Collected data
__________________________________________________

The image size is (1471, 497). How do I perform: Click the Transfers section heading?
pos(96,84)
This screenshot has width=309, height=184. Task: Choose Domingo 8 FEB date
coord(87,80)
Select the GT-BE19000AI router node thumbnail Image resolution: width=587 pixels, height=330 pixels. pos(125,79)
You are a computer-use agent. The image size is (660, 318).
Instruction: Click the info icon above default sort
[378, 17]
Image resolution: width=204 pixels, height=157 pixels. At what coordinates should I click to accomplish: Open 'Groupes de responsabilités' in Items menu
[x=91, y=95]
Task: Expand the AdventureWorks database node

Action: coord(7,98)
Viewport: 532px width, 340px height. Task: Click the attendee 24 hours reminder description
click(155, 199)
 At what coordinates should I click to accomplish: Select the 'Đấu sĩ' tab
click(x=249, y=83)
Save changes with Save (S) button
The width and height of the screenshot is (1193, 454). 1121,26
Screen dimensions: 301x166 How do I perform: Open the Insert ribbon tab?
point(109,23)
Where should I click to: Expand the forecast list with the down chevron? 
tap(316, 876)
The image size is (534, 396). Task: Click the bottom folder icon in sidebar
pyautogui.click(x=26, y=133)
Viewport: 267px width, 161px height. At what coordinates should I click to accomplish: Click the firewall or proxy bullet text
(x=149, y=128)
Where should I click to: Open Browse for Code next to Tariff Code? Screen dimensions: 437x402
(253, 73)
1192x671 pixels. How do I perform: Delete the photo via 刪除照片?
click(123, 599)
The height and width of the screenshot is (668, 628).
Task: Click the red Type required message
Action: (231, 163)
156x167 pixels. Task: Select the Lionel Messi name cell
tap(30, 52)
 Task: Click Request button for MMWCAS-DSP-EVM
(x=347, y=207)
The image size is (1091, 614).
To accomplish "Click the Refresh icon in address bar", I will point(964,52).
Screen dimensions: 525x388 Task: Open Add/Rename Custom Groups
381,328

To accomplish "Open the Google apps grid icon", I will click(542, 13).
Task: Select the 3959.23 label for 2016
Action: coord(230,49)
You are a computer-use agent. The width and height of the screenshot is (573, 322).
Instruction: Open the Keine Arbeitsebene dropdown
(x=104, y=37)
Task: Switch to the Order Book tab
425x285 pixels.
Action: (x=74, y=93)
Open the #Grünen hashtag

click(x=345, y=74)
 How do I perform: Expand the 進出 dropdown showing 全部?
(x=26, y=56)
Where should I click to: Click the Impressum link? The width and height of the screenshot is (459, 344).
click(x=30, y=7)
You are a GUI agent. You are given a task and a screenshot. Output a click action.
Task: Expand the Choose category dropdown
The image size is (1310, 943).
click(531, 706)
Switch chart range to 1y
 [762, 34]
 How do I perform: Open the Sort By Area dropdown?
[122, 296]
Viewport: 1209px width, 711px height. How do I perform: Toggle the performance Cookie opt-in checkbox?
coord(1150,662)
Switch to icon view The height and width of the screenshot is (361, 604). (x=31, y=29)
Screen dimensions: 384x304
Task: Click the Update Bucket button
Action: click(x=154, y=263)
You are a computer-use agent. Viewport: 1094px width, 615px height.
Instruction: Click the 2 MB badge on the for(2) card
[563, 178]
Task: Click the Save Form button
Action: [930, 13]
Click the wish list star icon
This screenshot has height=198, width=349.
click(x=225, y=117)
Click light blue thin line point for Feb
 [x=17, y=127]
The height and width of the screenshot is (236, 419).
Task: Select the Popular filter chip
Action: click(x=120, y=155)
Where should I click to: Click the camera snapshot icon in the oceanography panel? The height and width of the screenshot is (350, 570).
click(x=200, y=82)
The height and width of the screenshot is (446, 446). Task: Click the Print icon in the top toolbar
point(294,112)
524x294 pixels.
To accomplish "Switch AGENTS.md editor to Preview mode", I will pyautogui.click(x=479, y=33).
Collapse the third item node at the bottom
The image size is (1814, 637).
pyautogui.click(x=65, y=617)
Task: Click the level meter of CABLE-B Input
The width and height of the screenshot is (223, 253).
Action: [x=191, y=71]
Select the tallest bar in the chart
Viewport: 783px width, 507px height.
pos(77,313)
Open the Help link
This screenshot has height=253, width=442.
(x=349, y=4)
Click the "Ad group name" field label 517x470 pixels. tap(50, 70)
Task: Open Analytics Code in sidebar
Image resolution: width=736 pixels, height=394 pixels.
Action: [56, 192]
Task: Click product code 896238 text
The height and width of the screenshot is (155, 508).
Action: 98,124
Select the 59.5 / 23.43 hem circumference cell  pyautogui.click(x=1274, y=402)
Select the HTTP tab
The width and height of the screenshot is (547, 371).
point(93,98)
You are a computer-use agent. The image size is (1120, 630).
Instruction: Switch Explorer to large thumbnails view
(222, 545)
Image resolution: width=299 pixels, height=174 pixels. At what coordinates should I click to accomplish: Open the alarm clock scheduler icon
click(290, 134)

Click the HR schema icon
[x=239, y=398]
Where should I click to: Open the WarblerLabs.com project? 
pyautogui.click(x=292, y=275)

__________________________________________________

Once you have counted the lines above that hold the word "computer", report only that total.

Result
4